Zee Media Bureau
London: Most often, we ignore psychiatric symptoms such as depression, mania, hallucinations and anxiety disorders. But according to a doctor who treated a woman thought to have treatment-resistant depression, those signs could actually point towards brain tumour .
The 54-year-old woman had been depressed for six months, but treatment with the antidepressant fluoxetine and the anti-anxiety medication bromazepam was discontinued after five months because these were not found to be effective.
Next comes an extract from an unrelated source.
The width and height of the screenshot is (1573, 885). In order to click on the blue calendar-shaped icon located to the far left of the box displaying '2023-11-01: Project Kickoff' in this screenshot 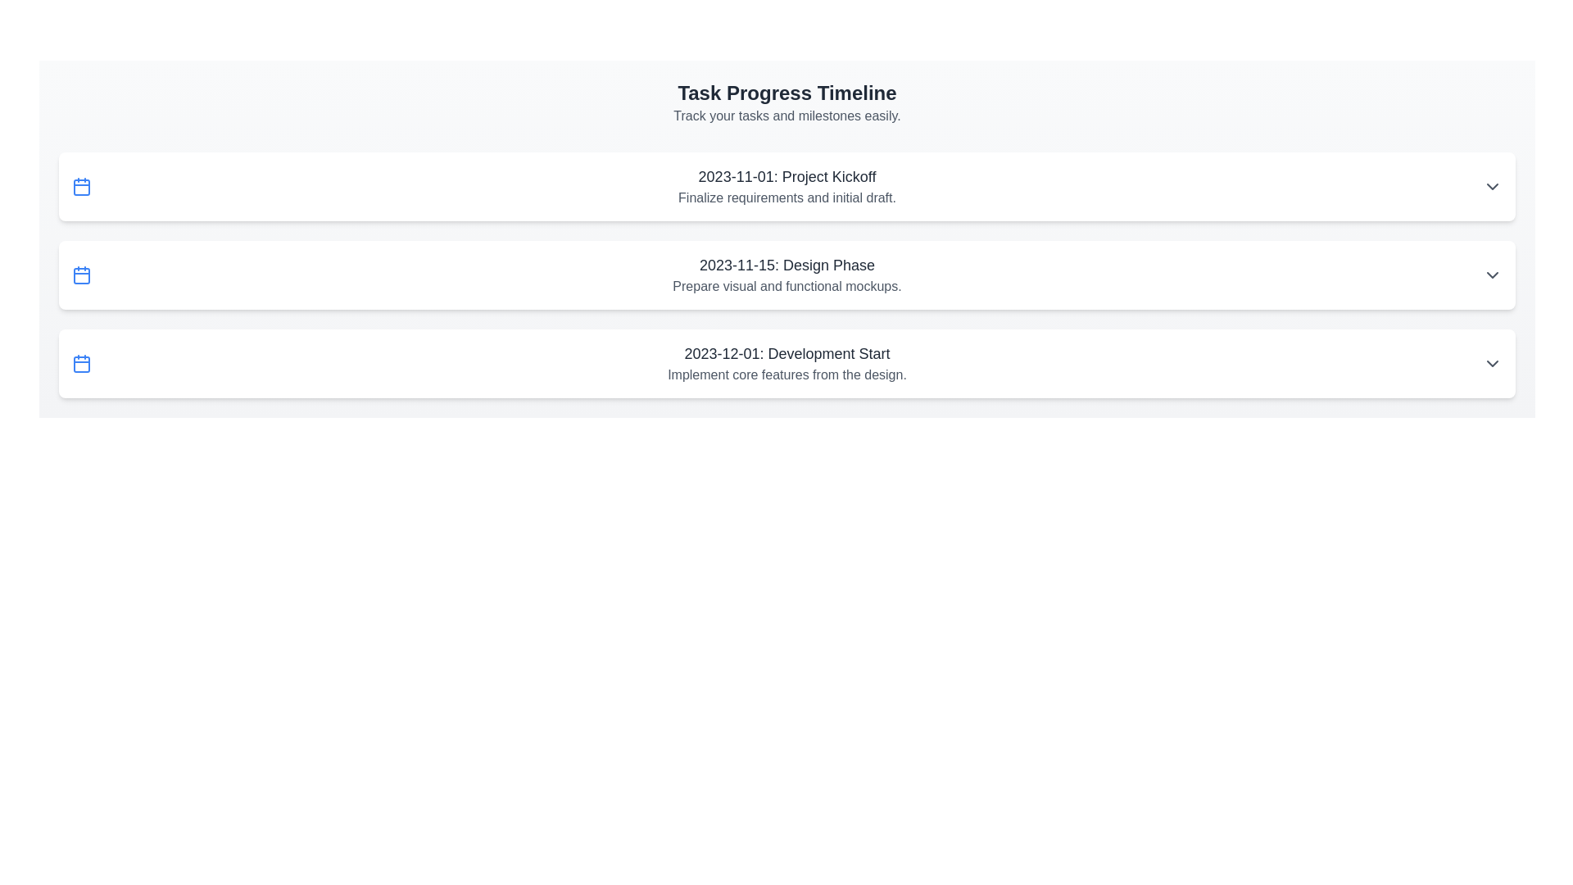, I will do `click(81, 185)`.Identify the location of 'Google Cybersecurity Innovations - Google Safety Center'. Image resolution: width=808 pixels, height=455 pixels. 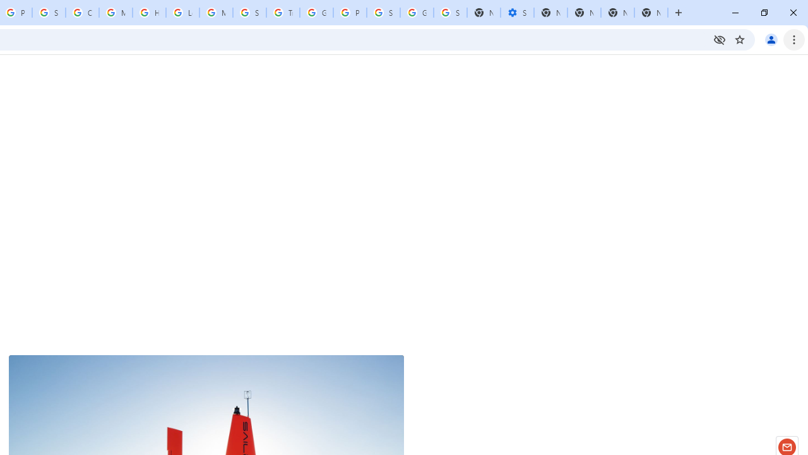
(417, 13).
The patient's symptoms included apathy, difficulties with making decisions and initiating action, a lack of energy, sleep disorders, and concentration and attention problems. She also had suicidal thoughts, admitted self-accusation due to ineffectiveness in her job, and lost interest in her usual past times.
A neurological examination was normal. However, a brain CT scan and MRI revealed meningiomatosis with a giant meningioma -- the most common primary benign brain tumour -- in her left frontal lobe.Thankfully, the patient underwent emergency surgery, and made a recovery. The depressive symptoms disappeared within one month.
The doctors say that certain patients should have a brain scan to identify or exclude the possibility of a tumour, but note that "it seems unrealistic to prescribe brain imaging in every patient with a depressive syndrome" because this mental disorder is common while brain tumours are "remarkably rare" in patients with depression.